## OPDRACHT
Herhaal alstublieft de geselecteerde passage hieronder volledig en zonder wijzigingen.

───── GESELECTEERDE PASSAGE

Het bestreden besluit
2. Verweerder heeft de aanvraag afgewezen. Volgens verweerder is de opleiding en werkervaring van appellante gelet op de adviezen van de UU en de daarin meegewogen diplomawaardering van Nuffic niet gelijkwaardig aan de Nederlandse diergeneeskundeopleiding.
Heeft verweerder appellante ten onrechte niet gehoord in bezwaar?
3.1
Het College beoordeelt eerst of verweerder de hoorplicht in bezwaar heeft geschonden. Appellante voert namelijk aan dat zij niet is gehoord voorafgaand aan het bestreden besluit en geen uitnodiging voor de hoorzitting heeft ontvangen.
3.2
Op grond van artikel 7:2 van de Algemene wet bestuursrecht (Awb) moet een bestuursorgaan belanghebbenden in de gelegenheid te stellen om te worden gehoord voordat op het bezwaar wordt beslist. Verweerder moet belanghebbenden dus uitnodigen voor een hoorzitting. Verder volgt uit vaste rechtspraak dat als de belanghebbende ontkent een aangetekend stuk te hebben ontvangen, moet worden onderzocht of het stuk door PostNL op regelmatige wijze aan het adres van de belanghebbende is aangeboden (zie bijvoorbeeld de uitspraak van het College van 21 december 2016, ECLI:NL:CBB:2016:413, onder 5.3). Wanneer PostNL bij aanbieding van het stuk niemand thuis treft en daarom een afhaalbericht achterlaat, komt het niet ophalen van dat stuk bij het kantoor van PostNL voor rekening en risico van de belanghebbende. Stelt de belanghebbende geen afhaalbericht te hebben ontvangen, dan moet hij feiten aannemelijk maken op grond waarvan redelijkerwijs kan worden betwijfeld dat een afhaalbericht is achtergelaten.

──────────
───── VERMELDE ITEMS

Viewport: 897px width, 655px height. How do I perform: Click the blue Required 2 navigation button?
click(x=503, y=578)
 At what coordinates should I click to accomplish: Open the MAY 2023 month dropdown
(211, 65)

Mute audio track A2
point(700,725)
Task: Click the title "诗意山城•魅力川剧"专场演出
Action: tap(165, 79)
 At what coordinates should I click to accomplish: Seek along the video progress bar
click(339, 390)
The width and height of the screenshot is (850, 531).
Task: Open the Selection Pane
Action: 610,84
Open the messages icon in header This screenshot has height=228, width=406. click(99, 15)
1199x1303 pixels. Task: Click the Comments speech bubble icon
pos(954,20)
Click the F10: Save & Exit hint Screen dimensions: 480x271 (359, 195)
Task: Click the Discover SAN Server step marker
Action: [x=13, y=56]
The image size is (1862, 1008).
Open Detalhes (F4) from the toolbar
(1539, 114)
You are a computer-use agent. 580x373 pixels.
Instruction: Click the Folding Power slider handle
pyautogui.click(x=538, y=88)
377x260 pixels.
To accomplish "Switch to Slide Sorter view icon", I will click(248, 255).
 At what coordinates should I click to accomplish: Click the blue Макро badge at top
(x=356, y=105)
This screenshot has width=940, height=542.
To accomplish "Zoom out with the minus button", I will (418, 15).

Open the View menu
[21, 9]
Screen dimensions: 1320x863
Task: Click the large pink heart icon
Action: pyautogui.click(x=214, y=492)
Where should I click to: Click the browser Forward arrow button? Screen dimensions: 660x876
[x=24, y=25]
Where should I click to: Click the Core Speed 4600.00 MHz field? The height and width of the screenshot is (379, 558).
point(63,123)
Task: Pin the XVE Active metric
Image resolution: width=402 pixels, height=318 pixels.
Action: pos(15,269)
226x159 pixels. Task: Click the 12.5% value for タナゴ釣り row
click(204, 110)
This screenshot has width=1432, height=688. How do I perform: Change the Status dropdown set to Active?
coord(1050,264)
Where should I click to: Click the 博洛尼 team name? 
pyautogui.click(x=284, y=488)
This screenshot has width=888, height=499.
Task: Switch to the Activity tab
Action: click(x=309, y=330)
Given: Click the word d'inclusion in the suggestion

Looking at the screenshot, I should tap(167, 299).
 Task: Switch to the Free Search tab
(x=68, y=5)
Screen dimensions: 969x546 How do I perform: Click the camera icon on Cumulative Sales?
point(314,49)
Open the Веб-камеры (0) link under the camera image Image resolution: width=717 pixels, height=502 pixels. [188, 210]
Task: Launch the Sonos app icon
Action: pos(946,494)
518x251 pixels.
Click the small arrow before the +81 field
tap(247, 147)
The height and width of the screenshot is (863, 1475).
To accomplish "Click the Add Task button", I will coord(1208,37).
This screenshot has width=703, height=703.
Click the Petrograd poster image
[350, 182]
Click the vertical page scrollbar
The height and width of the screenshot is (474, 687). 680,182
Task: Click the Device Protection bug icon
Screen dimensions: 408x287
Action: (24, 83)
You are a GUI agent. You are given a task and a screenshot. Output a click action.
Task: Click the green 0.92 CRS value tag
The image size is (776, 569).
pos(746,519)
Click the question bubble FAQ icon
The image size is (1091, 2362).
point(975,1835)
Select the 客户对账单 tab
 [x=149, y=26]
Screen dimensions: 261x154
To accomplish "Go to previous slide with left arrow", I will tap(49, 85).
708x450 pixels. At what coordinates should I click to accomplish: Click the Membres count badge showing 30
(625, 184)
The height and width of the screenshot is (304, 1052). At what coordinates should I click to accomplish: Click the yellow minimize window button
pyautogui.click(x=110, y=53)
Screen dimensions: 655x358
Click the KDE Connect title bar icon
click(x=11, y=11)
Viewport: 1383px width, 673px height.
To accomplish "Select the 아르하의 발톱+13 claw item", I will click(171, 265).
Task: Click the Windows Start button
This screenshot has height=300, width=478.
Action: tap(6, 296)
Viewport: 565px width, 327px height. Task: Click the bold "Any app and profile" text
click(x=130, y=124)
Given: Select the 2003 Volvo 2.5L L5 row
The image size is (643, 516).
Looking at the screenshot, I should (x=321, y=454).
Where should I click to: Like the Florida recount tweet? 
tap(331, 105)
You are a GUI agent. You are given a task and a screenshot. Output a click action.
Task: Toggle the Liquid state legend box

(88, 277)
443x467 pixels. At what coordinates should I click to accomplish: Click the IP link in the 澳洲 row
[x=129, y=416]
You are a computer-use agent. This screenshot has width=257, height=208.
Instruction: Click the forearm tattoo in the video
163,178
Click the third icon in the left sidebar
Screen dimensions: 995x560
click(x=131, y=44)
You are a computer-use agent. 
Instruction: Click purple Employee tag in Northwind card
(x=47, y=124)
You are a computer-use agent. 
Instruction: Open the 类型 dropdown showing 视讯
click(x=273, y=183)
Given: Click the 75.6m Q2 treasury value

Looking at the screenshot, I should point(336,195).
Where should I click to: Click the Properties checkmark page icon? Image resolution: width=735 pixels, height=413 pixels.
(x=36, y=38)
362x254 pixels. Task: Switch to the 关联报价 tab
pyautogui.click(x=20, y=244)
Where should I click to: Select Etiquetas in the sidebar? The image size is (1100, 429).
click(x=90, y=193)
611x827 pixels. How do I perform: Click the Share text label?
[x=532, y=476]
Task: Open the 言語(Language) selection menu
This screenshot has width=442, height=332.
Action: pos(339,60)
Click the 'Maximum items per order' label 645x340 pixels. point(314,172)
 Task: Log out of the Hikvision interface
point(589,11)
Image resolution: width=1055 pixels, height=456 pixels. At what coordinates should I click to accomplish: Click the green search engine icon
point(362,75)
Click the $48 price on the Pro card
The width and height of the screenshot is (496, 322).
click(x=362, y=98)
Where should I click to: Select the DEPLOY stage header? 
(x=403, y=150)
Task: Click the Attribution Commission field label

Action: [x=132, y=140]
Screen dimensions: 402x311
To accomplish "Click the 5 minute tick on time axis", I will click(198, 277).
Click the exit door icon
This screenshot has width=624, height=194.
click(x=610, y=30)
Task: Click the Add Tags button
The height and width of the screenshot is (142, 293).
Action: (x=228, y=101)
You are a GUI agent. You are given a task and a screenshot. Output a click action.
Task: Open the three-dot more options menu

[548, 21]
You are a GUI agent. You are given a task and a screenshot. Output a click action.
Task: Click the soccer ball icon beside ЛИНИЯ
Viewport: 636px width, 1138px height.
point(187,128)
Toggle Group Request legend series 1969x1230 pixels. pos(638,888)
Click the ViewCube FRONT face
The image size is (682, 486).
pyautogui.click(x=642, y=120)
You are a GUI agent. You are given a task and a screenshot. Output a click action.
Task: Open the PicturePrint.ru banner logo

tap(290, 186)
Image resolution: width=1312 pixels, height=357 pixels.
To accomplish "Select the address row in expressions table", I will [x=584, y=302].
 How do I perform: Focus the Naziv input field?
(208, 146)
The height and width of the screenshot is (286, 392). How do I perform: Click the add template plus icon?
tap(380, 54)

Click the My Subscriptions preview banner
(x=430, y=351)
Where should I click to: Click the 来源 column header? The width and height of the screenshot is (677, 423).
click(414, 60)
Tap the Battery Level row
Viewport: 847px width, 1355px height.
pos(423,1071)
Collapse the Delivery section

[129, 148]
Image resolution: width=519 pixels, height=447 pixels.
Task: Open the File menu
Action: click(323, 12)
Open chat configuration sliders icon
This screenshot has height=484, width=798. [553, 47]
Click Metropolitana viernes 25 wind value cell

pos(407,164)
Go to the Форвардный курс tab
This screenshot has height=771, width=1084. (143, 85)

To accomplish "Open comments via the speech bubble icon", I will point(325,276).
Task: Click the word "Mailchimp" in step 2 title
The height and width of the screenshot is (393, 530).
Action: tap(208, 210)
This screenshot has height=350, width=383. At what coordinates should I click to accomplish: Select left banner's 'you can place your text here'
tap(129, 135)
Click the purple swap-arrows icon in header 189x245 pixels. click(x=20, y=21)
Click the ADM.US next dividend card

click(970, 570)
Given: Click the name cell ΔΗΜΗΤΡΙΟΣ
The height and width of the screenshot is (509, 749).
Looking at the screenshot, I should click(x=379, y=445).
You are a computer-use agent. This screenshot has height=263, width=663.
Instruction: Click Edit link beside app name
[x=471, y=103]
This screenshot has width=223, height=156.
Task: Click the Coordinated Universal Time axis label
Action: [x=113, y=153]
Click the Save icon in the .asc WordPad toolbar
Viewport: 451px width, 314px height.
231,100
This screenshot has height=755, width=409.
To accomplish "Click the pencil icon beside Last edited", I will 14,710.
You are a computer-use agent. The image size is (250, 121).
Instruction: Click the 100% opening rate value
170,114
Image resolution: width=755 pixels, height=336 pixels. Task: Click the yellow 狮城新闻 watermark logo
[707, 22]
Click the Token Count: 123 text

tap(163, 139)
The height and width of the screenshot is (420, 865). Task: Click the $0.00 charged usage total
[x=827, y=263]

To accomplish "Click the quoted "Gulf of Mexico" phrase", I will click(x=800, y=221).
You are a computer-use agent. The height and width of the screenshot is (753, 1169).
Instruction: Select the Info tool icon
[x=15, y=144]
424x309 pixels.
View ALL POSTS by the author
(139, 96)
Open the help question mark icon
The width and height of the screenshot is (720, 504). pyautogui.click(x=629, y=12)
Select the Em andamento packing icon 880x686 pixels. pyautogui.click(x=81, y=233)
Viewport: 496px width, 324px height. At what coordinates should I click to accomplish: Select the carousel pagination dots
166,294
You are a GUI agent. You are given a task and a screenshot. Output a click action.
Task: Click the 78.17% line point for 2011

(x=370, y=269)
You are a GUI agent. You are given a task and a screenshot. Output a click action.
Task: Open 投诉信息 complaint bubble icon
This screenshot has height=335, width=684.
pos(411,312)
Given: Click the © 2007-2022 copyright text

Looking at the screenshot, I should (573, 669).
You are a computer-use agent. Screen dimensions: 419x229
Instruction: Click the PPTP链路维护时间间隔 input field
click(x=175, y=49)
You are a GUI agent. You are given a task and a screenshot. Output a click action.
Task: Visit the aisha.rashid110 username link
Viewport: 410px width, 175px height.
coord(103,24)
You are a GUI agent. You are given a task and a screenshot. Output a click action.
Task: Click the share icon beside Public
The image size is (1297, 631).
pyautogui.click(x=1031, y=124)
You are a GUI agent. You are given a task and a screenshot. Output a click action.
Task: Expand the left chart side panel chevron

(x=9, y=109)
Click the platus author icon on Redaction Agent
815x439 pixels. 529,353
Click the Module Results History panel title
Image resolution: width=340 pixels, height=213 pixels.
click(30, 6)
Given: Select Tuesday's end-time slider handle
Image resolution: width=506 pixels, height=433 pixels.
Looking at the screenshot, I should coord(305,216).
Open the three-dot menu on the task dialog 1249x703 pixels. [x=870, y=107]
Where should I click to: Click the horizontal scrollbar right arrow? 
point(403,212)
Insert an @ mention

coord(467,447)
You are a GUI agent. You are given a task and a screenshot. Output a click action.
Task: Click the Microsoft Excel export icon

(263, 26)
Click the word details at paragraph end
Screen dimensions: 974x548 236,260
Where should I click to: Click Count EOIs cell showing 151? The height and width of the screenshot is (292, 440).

──────────

## ANTWOORD OP OPDRACHT
Het bestreden besluit
2. Verweerder heeft de aanvraag afgewezen. Volgens verweerder is de opleiding en werkervaring van appellante gelet op de adviezen van de UU en de daarin meegewogen diplomawaardering van Nuffic niet gelijkwaardig aan de Nederlandse diergeneeskundeopleiding.
Heeft verweerder appellante ten onrechte niet gehoord in bezwaar?
3.1
Het College beoordeelt eerst of verweerder de hoorplicht in bezwaar heeft geschonden. Appellante voert namelijk aan dat zij niet is gehoord voorafgaand aan het bestreden besluit en geen uitnodiging voor de hoorzitting heeft ontvangen.
3.2
Op grond van artikel 7:2 van de Algemene wet bestuursrecht (Awb) moet een bestuursorgaan belanghebbenden in de gelegenheid te stellen om te worden gehoord voordat op het bezwaar wordt beslist. Verweerder moet belanghebbenden dus uitnodigen voor een hoorzitting. Verder volgt uit vaste rechtspraak dat als de belanghebbende ontkent een aangetekend stuk te hebben ontvangen, moet worden onderzocht of het stuk door PostNL op regelmatige wijze aan het adres van de belanghebbende is aangeboden (zie bijvoorbeeld de uitspraak van het College van 21 december 2016, ECLI:NL:CBB:2016:413, onder 5.3). Wanneer PostNL bij aanbieding van het stuk niemand thuis treft en daarom een afhaalbericht achterlaat, komt het niet ophalen van dat stuk bij het kantoor van PostNL voor rekening en risico van de belanghebbende. Stelt de belanghebbende geen afhaalbericht te hebben ontvangen, dan moet hij feiten aannemelijk maken op grond waarvan redelijkerwijs kan worden betwijfeld dat een afhaalbericht is achtergelaten.